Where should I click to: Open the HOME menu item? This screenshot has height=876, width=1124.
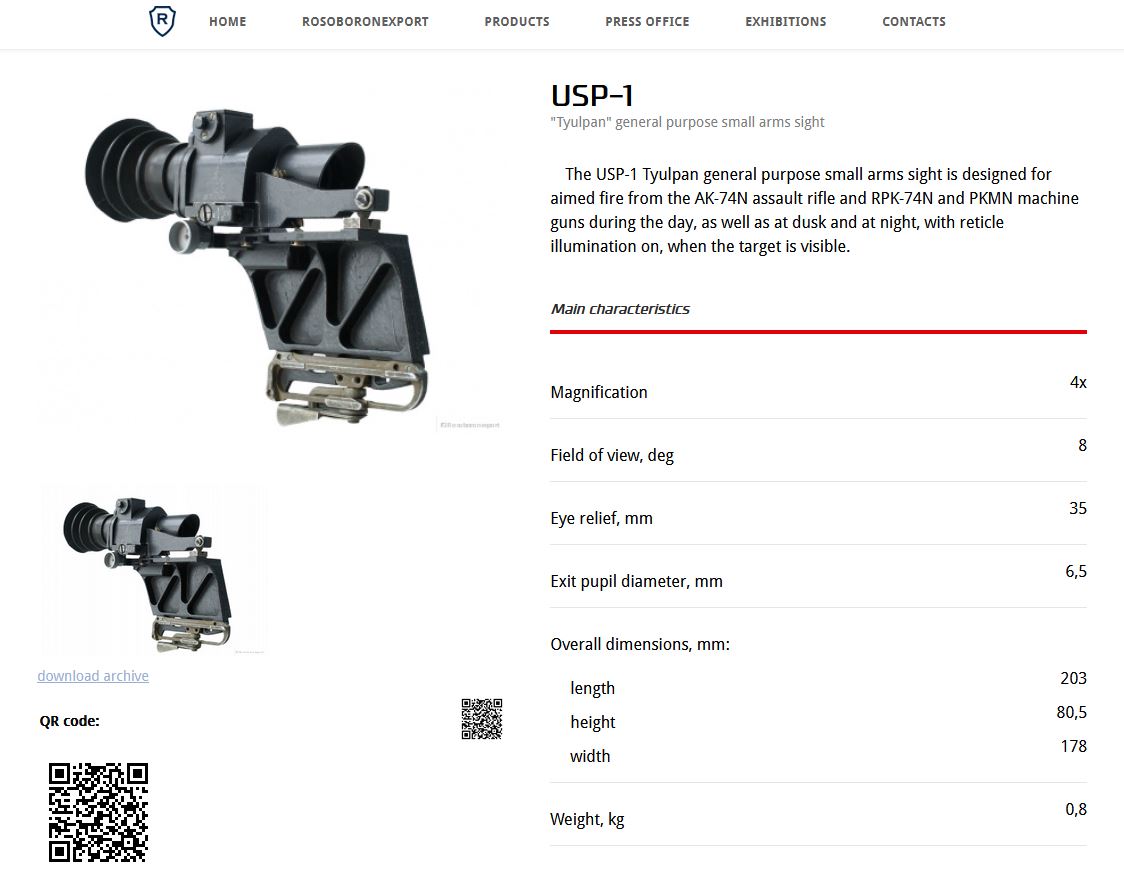click(x=227, y=22)

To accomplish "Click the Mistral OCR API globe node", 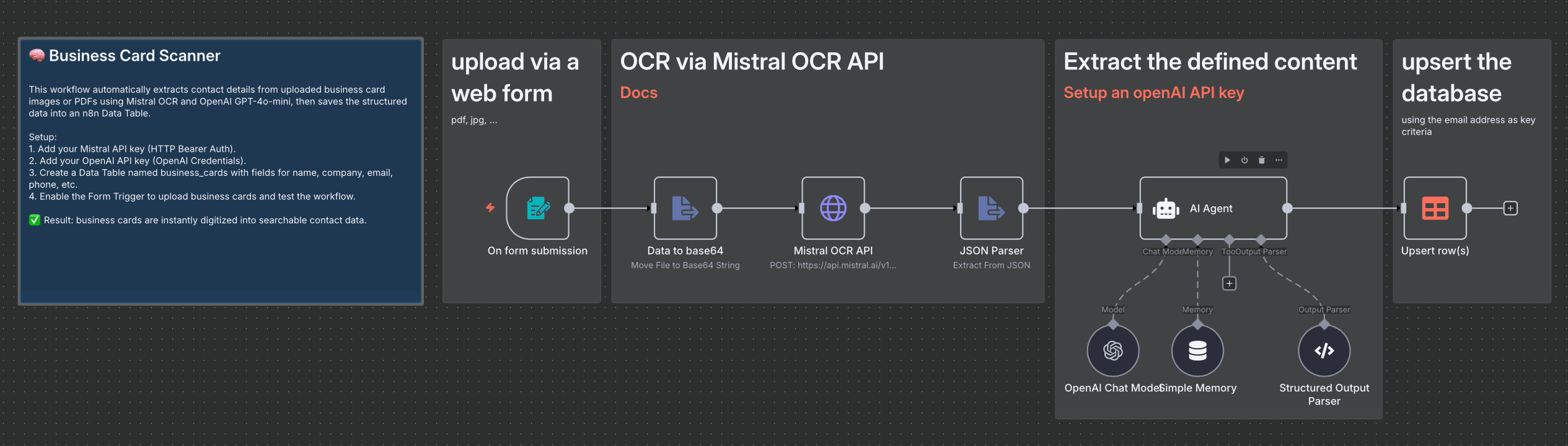I will (x=833, y=208).
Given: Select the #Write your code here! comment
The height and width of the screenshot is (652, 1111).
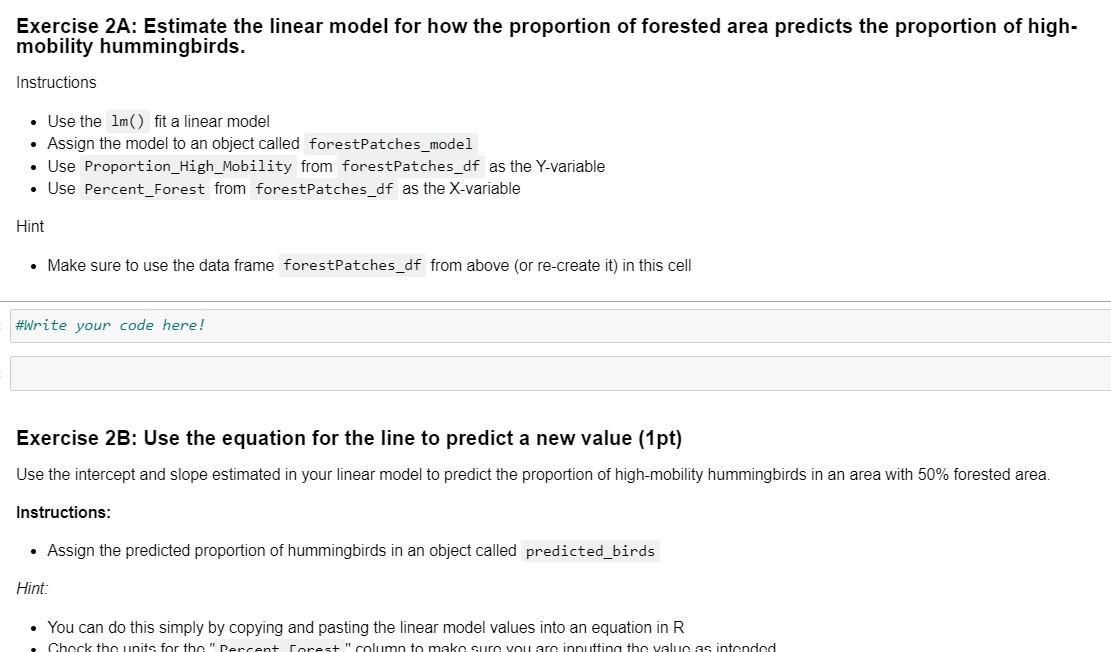Looking at the screenshot, I should [x=108, y=325].
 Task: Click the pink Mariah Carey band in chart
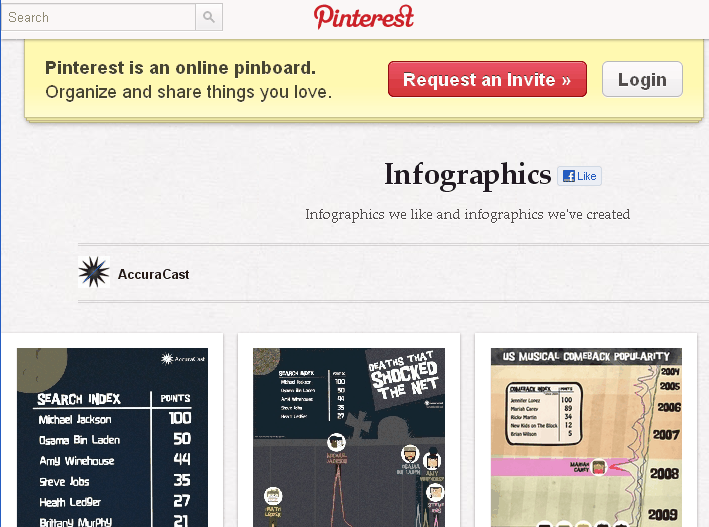(x=570, y=467)

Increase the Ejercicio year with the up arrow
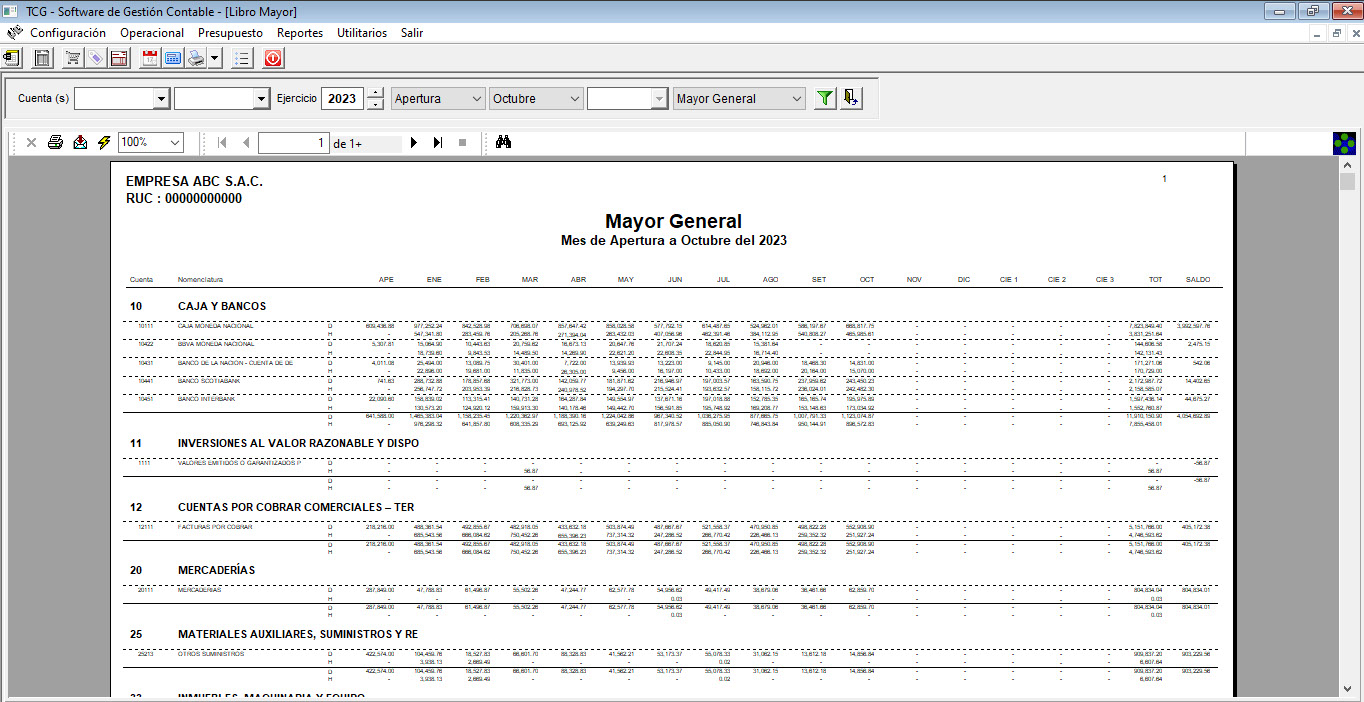[x=375, y=93]
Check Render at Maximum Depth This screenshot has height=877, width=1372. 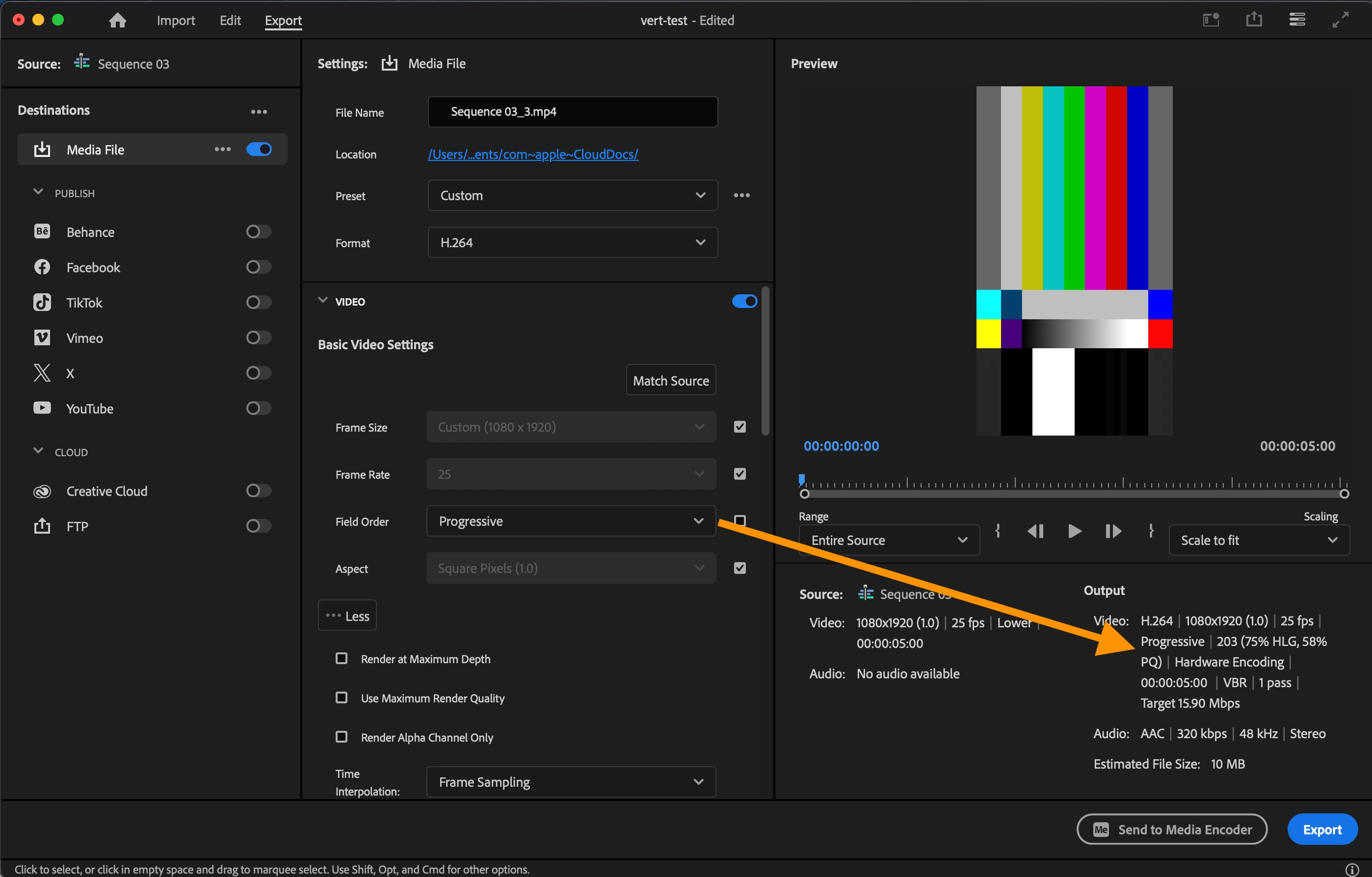pos(342,659)
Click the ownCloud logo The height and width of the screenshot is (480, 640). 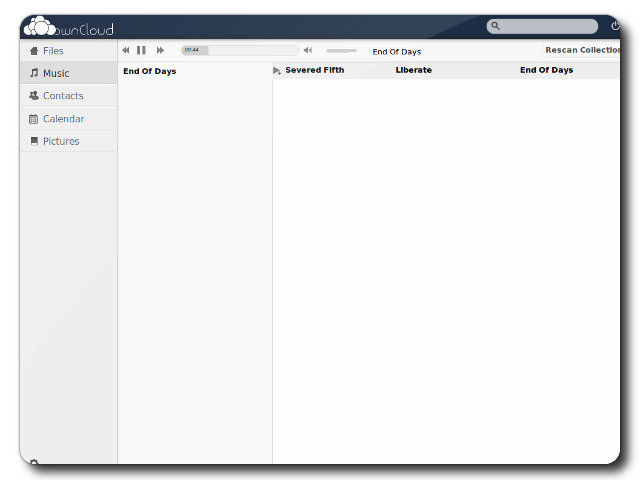tap(68, 27)
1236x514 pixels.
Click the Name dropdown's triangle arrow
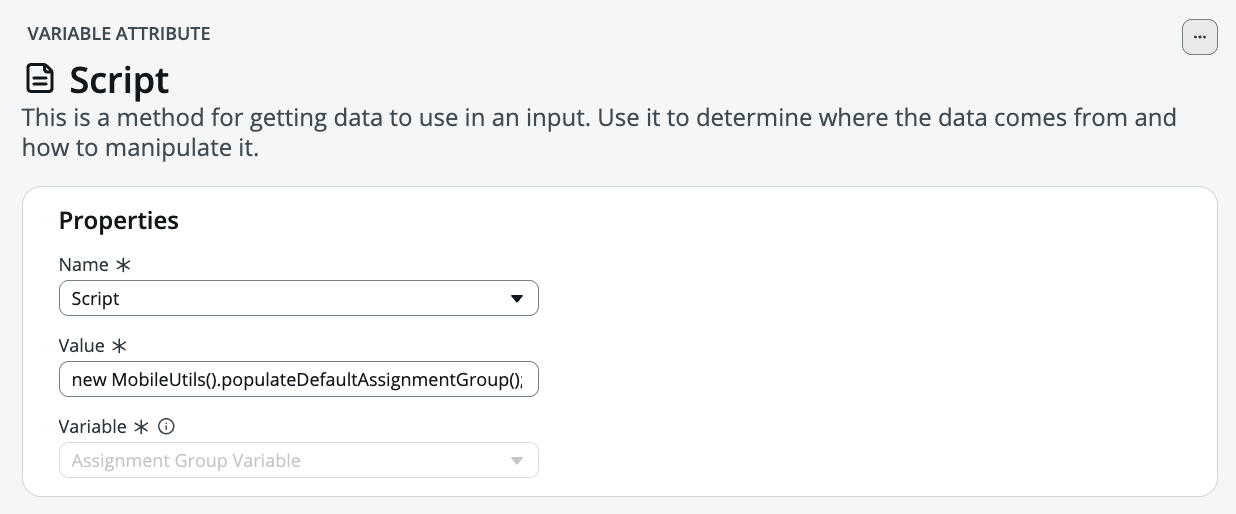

****

**Exercice proposé**
Modifiez tout le passage de la liste, de la ligne qui contient « Given: Select the » jusqu'à celle qui contient « (x=570, y=467) » : remplacez « pink » par « purple » sans rien changer d'autre. Recopiez ces lignes sans les images.

**Réponse**
Given: Select the #Write your code here! comment
The height and width of the screenshot is (652, 1111).
Looking at the screenshot, I should [x=108, y=325].
 Task: Click the purple Mariah Carey band in chart
(x=570, y=467)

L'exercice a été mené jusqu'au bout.